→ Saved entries
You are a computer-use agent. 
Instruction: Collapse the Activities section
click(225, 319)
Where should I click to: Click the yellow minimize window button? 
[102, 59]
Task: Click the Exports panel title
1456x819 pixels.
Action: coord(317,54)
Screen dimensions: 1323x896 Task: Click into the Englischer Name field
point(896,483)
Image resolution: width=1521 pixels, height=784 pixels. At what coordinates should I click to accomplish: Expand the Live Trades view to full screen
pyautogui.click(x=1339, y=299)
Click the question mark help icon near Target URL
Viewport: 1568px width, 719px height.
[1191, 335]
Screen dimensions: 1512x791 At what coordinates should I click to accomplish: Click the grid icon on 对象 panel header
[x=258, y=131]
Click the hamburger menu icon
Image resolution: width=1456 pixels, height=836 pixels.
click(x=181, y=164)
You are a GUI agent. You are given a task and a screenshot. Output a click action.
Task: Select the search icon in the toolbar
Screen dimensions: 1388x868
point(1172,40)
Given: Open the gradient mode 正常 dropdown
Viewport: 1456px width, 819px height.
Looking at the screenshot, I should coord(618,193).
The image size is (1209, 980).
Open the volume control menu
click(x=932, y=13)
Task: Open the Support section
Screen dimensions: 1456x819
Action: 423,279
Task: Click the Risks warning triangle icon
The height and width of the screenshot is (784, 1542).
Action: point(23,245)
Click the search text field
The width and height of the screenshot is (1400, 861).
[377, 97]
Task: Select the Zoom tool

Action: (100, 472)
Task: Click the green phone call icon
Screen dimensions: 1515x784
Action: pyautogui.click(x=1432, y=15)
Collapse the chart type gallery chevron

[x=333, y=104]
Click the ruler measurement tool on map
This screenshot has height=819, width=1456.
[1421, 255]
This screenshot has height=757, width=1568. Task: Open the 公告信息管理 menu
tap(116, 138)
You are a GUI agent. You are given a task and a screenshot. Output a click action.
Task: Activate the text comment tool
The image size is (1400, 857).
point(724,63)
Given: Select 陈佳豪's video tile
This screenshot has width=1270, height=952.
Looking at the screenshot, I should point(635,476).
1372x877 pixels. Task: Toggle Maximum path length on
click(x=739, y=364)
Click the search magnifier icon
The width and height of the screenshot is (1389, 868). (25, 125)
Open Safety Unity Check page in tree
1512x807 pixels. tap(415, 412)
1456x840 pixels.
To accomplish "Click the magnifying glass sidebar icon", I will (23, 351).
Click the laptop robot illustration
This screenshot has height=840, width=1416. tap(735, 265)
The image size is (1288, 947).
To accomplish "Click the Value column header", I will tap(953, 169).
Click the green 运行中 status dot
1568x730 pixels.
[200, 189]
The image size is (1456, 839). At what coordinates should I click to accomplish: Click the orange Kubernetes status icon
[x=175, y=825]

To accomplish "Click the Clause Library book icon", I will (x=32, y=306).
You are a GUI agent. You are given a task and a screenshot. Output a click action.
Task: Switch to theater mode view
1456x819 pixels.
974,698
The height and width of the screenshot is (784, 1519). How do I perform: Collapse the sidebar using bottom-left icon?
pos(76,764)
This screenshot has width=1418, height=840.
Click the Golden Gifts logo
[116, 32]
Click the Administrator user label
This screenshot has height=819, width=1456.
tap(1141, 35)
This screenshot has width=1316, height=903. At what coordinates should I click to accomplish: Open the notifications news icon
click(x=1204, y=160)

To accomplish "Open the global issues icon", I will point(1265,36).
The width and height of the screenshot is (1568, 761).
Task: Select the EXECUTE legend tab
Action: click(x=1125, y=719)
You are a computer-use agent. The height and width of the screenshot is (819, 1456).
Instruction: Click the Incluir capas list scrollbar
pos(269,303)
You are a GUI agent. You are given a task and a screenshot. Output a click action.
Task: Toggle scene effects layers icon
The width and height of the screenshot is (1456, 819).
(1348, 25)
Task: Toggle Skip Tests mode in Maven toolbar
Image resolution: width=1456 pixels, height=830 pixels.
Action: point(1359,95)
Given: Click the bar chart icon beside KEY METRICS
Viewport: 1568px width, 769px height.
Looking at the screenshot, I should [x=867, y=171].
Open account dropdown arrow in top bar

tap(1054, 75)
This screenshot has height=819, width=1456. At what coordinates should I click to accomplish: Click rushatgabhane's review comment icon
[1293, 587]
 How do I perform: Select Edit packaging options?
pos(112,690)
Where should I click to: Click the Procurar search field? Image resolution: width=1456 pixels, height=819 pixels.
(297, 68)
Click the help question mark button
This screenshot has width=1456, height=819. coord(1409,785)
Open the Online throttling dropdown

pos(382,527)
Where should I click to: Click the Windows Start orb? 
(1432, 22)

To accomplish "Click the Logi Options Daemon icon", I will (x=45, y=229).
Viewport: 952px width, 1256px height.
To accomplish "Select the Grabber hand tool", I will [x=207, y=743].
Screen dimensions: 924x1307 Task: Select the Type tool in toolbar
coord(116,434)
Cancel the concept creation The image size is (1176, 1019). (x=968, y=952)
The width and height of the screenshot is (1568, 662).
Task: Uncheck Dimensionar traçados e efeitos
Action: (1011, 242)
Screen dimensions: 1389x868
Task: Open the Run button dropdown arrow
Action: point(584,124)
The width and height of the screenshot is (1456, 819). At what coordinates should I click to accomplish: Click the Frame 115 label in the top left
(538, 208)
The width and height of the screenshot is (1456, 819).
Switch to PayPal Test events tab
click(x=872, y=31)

→ Prompt
From the records above, extract exactly and only the lines that begin at the line with "Screen dimensions: 1456x819" and stop after the line with "Task: Click the green phone call icon".

→ Answer for the task
Screen dimensions: 1456x819
Action: 423,279
Task: Click the Risks warning triangle icon
The height and width of the screenshot is (784, 1542).
Action: point(23,245)
Click the search text field
The width and height of the screenshot is (1400, 861).
[377, 97]
Task: Select the Zoom tool

Action: (100, 472)
Task: Click the green phone call icon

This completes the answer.